» Directive 1
Sum up the text on the Sooners' offense below in two sentences.
» Directive 2
In the text on the Sooners' offense below, how many carries and how many passes did OU have against Kansas?
» Directive 3
Please continue the text on the Sooners' offense below, picking up after its final sentence.

» Source
————
Against Cincinnati, Iowa State, Texas, UCF and Kansas, the Sooners have run the ball 219 times for 919 yards, or 4.2 per attempt.
Subtracting designed runs, scrambles, sacks and losses from Gabriel, its 162 carries for 640 yards, or 4 per carry.
Meanwhile, Gabriel’s completed 114 of 167 throws against conference competition for a 68.5 completion percentage, 12.3 yards per reception and, the most important number, 8.4 yards per attempt; more than twice the yardage per attempt from Sooner running backs and exactly twice the yardage per attempt from all Sooner ball carriers.
Yet, in only one conference game has OU thrown it as much as it’s run it, 38 tosses and 34 carries against Cincinnati.
Against Iowa State it was 41 carries and 39 tosses. Against Texas it was 43 and 38. Against UCF it was 46 and 38. Against Kansas it was 55 and 19.
Why would that be?
Also, Texas, UCF and Kansas included end-of-game must-have-it drives that were either super pass-heavy or pass-exclusive, further skewing the numbers.
Not to mention the small matter of personnel. We’re eight games into the season and Marcus Major, Jovantae Barnes and Gavin Sawchuk — 4 yards per carry between them — have failed to perform consistently.
Tawee Walker, however, is averaging 5.1 yards per attempt and carries the ball as though shot from a cannon, making it one Sooner ball carrier you can trust, presuming he can remain unsuspended, and perhaps he’ll be back for Bedlam after exiting Kansas with an ankle injury.
Meanwhile, despite Andrel Anthony being out for the season, the Sooner receiving corps runs deep.
————
» Material
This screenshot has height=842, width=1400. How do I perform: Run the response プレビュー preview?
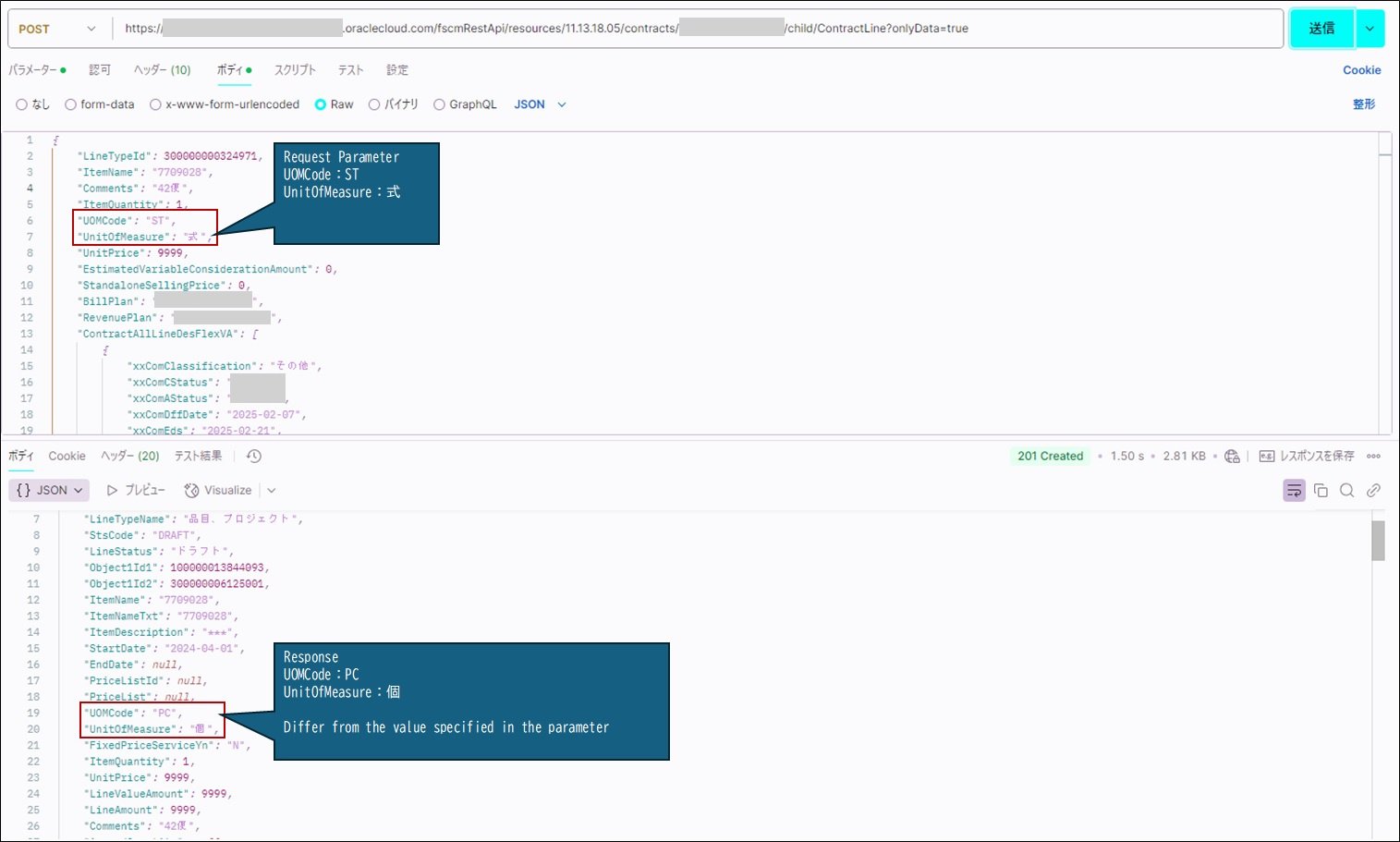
————
» Final result 1
In five conference games, the Sooners have averaged 4.2 yards per rush, while Gabriel has averaged 8.4 yards per pass attempt, yet only against Cincinnati did they throw as much as they ran. Marcus Major, Jovantae Barnes and Gavin Sawchuk have failed to perform consistently, but Tawee Walker averages 5.1 yards per attempt, and the receiving corps runs deep despite Andrel Anthony being out for the season.

» Final result 2
Against Kansas, OU had 55 carries and 19 tosses.

» Final result 3
Drake Stoops has caught 40 passes, Jallil Farooq 26. Nic Anderson 17 for a 23.8-yard average and eight scores, Jaquaize Pettaway 11, Austin Stogner nine and Jayden Gibson seven.
Peering down from the press box or straight ahead at the television, a few things appear at hand.
Lebby, and maybe Venables, too, have been so dead set on building the running game they want, they’ve lost track of the offense they have; a willingness to run the ball even if it kills them and in Lawrence, Kan., four days ago, it did.
Or, when something goes bad, like an interception, or a couple deep shots gone awry, Lebby changes things midstream, jumping into the phone both, buttoning everything up, content to seek tight victory, abandoning all attempts to break the game open.
Venables plays his role, too: a head coach who’ll speak to the failings after the fact, but not jump in the way of them as they’re happening.
It’s not a good place to be approaching final Bedlam, at least for a while, against the all-of-a-sudden hottest team in the conference.
Another question was asked Venables about Lebby, from the great and constant Berry Tramel.
Did Venables think or need to address him about all the stuff being thrown at him, post-Kansas, by the fans.
Venables said it’s just a part of being at Oklahoma, or any place like Oklahoma.
“You have an appreciation for the support, but there’s craziness to all of it,” he said. “When things don’t go well, they have a right to be pissed, but you have a right whether or not you listen to it and let it affect you or not, too.”
Also, so right?
Quit doing more of the things you’re less good at and start doing more of the things you’re more good at. And don’t give up on your players, either.
It’s not that hard.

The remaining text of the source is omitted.